• EXERCISE REQUIREMENTS:
A. Please answer these three questions using the comments on Roth and traditional accounts, giving your answers marked (i), (ii), (iii):
(i) By what date this year can one still contribute to a Roth IRA for 2018?
(ii) Over the past 100 years, about what share of GDP did Federal taxes come to?
(iii) What percentage retirement savers credit did increased traditional contributions qualify one household for?
B. From the comments on Roth and traditional accounts, write out the stretch from "We contribute to" through "you have kids.", word for word.

• SELECTED PASSAGE:
-=-=-
Editing to admit I only came to this realization recently and had previously been contributing to a Traditional 401k, but better late than never.
Michael not sure if you will see this but I agree with you. I understand the math behind the traditional IRA argument but that assumes you will be in a lower bracket in retirement. Its likely that many, especially those reading articles like this, will end up in a high bracket even after retirement through investment income, withdrawals, pensions etc.
My decision to fund my 401k as a roth is more a bet on myself. From there its just a hedge against future tax increases. I’d rather lock my rate now and not be exposed to the progressive political agenda
Still have till April 15 this year to contribute to a Roth IRA for 2018 as well.
If you think taxes are bad now just wait till the socialists take control…ouch !!
At least with the socialists (i.e., people in favor of democratic interests instead of what’s best for the upper part of the 1%) we might get something for the money. Isn’t it time for “Red-baiting” to be retired for sensible economics for all?
If you believe socialism is a better answer please show us the proof ??
Everyone loses in Socialist economies. The lower rungs are hurt the worst. Capitalism provides the only path for climbing the economic ladder. I’m living proof!
Good advice and nice to have that clarity. A similar thing might be said about the certainty of social security benefits getting some adjustment, either starting age for all based on updated U.S. demographics and longevity statistics, or monthly amount based on career income. Thinking about that possibility, and modeling likely income from 401K+IRA in retirement, led me to start a taxable retirement account some years ago.
We contribute to both a Roth (mine I do not work) and a traditional. We have really increased our traditional contributions this year to take advantage of the earned income credit and it pups us into the 20% retirement savers credit. I forgot my exact number but it was somewhere around a 3k increase our 2019 tax return. Sometimes traditional makes sense when your incomes pretty low and you have kids.
I find it funny when people talk about raising taxes when the deficits become killers. Over the past 100 years, when taxes were at 90%, 70%, 28%, whatever, the share of Federal taxes wound up around 18% of GDP +/- 1%. If they raise taxes back to 70%, they’ll just have folks not earn as much, shield their taxes, or the economy will crater. You are not going to get more than around 18% no matter what you set the tax rate at. Better to keep them lower and try to grow our way out of this mess.
Of course the real solution is to reduce spending, but that never seems to get mentioned.
-=-=-
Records

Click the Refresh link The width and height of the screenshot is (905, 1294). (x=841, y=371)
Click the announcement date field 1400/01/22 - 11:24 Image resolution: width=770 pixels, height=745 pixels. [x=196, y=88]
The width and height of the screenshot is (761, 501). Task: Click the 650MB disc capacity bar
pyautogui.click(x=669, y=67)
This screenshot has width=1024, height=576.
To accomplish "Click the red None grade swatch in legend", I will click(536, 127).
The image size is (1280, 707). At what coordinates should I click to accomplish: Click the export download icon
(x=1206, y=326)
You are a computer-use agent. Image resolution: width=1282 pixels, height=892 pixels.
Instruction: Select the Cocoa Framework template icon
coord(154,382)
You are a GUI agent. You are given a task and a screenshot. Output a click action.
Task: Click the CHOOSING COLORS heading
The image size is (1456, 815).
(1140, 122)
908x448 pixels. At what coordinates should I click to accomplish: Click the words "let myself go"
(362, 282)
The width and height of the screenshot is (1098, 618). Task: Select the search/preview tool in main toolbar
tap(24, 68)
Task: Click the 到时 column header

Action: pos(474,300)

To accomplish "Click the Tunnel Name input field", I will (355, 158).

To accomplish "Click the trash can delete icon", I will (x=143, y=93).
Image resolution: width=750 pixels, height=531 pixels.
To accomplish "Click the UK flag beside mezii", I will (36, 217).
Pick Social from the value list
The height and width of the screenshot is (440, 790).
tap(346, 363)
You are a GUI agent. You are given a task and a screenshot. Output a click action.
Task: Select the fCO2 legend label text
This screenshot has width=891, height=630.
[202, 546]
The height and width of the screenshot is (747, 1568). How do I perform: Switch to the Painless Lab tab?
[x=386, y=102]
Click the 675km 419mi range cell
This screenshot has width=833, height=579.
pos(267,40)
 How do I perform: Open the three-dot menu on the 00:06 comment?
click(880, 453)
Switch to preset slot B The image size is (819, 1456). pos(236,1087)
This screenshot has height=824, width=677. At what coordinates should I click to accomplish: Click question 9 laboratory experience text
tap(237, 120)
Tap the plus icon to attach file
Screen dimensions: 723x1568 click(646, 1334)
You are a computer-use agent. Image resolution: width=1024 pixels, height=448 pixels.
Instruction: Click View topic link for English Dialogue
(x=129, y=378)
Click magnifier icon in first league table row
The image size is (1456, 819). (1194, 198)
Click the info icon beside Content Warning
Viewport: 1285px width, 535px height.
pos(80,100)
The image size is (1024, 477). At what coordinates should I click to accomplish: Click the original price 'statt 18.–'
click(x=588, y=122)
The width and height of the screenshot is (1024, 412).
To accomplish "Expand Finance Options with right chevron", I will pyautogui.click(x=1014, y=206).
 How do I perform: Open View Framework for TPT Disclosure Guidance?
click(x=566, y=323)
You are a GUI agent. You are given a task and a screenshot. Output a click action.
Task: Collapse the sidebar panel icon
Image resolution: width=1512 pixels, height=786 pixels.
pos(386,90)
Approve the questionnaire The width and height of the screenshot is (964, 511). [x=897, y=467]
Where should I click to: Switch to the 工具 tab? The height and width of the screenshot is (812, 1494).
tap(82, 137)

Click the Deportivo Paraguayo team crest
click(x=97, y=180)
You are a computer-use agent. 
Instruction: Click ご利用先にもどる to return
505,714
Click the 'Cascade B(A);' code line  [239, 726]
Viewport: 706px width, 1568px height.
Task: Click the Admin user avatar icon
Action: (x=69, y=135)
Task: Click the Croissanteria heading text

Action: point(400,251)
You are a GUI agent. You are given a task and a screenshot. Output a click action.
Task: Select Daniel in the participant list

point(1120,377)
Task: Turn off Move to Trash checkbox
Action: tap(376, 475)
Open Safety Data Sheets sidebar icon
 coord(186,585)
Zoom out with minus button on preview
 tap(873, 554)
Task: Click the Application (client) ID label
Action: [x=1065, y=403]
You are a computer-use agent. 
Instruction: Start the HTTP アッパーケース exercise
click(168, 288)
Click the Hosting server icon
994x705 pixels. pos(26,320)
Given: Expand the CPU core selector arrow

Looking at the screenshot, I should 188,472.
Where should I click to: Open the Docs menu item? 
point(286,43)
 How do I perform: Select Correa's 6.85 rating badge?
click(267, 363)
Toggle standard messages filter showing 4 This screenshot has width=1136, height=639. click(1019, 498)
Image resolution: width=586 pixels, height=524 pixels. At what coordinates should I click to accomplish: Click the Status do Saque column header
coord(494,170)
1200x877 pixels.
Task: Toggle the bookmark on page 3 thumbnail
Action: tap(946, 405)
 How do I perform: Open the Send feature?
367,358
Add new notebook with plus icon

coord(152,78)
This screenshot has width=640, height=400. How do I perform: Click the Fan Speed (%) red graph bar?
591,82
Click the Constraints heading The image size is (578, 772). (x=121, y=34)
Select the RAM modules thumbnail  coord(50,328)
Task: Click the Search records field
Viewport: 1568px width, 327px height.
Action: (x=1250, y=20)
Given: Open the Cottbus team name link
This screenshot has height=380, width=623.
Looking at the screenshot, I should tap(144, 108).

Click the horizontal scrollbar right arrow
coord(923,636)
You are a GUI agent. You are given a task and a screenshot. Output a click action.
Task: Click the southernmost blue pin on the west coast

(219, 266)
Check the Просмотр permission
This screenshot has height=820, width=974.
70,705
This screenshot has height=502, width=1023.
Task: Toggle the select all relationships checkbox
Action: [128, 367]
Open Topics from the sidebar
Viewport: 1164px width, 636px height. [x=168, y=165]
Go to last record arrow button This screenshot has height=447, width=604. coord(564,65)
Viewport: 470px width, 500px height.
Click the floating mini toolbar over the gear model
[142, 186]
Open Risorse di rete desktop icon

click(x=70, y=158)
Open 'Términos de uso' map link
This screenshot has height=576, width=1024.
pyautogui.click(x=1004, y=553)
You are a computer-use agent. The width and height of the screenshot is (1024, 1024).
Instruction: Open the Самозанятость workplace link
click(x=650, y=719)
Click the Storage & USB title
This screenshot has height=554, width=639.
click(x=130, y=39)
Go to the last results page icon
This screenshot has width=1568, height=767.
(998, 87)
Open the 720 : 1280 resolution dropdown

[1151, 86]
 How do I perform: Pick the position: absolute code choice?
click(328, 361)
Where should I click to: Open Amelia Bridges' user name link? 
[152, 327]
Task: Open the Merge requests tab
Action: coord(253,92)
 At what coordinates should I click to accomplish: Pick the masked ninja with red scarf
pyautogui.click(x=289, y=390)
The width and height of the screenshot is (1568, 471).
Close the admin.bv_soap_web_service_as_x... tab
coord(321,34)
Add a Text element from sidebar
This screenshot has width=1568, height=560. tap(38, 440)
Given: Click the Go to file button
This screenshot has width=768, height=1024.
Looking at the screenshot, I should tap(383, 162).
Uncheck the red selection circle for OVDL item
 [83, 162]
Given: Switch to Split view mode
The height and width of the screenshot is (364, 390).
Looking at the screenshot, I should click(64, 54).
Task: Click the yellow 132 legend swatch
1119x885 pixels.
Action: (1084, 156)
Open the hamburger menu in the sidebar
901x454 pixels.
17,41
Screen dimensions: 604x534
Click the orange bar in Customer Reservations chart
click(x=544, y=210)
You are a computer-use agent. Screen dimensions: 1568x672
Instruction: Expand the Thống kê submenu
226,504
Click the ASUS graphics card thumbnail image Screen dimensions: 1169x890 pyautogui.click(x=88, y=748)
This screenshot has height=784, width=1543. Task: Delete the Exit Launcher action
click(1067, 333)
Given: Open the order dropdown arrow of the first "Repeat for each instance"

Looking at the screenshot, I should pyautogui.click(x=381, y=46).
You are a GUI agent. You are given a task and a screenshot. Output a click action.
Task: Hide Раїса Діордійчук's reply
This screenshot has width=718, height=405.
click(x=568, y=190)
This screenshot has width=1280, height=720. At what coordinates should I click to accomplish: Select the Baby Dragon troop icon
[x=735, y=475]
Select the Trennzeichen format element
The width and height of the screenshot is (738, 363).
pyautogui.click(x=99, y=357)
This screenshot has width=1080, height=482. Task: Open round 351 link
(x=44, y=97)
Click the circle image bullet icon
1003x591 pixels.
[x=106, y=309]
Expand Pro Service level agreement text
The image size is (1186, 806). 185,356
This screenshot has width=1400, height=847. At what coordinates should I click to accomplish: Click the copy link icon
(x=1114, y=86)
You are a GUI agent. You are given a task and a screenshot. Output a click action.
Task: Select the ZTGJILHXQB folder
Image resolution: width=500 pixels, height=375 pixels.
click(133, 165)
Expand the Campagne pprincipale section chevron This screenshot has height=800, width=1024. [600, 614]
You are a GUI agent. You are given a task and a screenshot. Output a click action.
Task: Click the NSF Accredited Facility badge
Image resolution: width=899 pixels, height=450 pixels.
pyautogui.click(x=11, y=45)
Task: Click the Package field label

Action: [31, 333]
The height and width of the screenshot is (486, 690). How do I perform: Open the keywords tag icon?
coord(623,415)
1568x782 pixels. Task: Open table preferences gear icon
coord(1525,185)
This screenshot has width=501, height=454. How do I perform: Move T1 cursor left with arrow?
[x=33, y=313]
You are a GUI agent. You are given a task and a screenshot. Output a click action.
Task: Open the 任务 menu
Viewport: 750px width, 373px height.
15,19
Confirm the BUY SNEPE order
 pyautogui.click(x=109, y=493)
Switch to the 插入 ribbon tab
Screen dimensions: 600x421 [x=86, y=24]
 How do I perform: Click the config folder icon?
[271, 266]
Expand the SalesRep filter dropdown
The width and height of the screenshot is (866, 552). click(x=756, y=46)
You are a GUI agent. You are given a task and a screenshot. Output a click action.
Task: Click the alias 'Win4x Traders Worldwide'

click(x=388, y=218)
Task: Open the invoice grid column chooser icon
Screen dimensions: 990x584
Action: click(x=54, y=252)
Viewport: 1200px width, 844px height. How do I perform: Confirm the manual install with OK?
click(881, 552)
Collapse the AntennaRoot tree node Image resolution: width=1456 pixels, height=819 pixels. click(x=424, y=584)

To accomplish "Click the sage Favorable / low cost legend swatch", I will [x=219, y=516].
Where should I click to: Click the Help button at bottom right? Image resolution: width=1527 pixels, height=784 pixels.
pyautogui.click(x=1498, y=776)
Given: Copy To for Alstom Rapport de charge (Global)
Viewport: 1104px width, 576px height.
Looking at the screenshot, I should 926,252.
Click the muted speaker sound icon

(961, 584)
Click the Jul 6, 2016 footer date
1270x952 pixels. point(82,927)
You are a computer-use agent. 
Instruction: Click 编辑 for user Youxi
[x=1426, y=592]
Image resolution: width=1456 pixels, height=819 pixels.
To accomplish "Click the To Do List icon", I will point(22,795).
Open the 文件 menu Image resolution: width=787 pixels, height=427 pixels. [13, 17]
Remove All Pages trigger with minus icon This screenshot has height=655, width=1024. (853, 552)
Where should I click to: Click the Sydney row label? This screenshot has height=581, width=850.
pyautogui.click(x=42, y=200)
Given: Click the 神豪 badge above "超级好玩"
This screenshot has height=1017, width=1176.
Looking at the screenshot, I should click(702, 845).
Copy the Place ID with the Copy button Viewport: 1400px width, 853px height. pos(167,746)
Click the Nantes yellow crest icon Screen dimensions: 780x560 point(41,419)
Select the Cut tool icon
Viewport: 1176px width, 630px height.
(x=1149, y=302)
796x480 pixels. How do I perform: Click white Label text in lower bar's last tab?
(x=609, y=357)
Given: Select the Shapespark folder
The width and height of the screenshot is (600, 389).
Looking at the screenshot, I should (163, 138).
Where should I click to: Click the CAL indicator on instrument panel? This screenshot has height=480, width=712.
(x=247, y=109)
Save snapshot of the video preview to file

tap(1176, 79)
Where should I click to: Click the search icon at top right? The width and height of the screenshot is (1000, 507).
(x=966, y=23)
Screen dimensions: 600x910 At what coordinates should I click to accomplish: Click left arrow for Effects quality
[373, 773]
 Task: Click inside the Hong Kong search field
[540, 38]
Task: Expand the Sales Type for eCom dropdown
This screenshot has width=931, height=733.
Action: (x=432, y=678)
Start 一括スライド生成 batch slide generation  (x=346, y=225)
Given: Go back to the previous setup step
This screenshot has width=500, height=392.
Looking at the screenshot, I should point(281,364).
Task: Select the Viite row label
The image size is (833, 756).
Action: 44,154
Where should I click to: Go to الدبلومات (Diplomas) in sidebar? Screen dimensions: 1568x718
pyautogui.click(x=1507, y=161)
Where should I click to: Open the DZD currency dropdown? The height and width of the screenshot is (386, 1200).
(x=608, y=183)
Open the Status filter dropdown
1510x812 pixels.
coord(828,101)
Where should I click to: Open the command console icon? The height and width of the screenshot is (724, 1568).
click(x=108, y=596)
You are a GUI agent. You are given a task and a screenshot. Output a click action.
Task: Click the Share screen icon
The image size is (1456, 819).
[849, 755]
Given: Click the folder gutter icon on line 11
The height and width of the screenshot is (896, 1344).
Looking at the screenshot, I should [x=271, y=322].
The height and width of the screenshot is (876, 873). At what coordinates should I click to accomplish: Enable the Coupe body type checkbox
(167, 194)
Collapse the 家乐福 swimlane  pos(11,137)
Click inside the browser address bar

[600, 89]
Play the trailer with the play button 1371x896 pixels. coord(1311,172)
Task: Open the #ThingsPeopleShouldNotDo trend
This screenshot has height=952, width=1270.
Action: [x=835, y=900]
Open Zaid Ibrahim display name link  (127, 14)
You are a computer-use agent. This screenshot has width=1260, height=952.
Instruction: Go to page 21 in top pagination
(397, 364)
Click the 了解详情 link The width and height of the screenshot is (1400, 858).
-=-=-
• OUTPUTS IN ORDER:
A.
(i) April 15
(ii) Around 18% of GDP, plus or minus 1%
(iii) 20%

B.
We contribute to both a Roth (mine I do not work) and a traditional. We have really increased our traditional contributions this year to take advantage of the earned income credit and it pups us into the 20% retirement savers credit. I forgot my exact number but it was somewhere around a 3k increase our 2019 tax return. Sometimes traditional makes sense when your incomes pretty low and you have kids.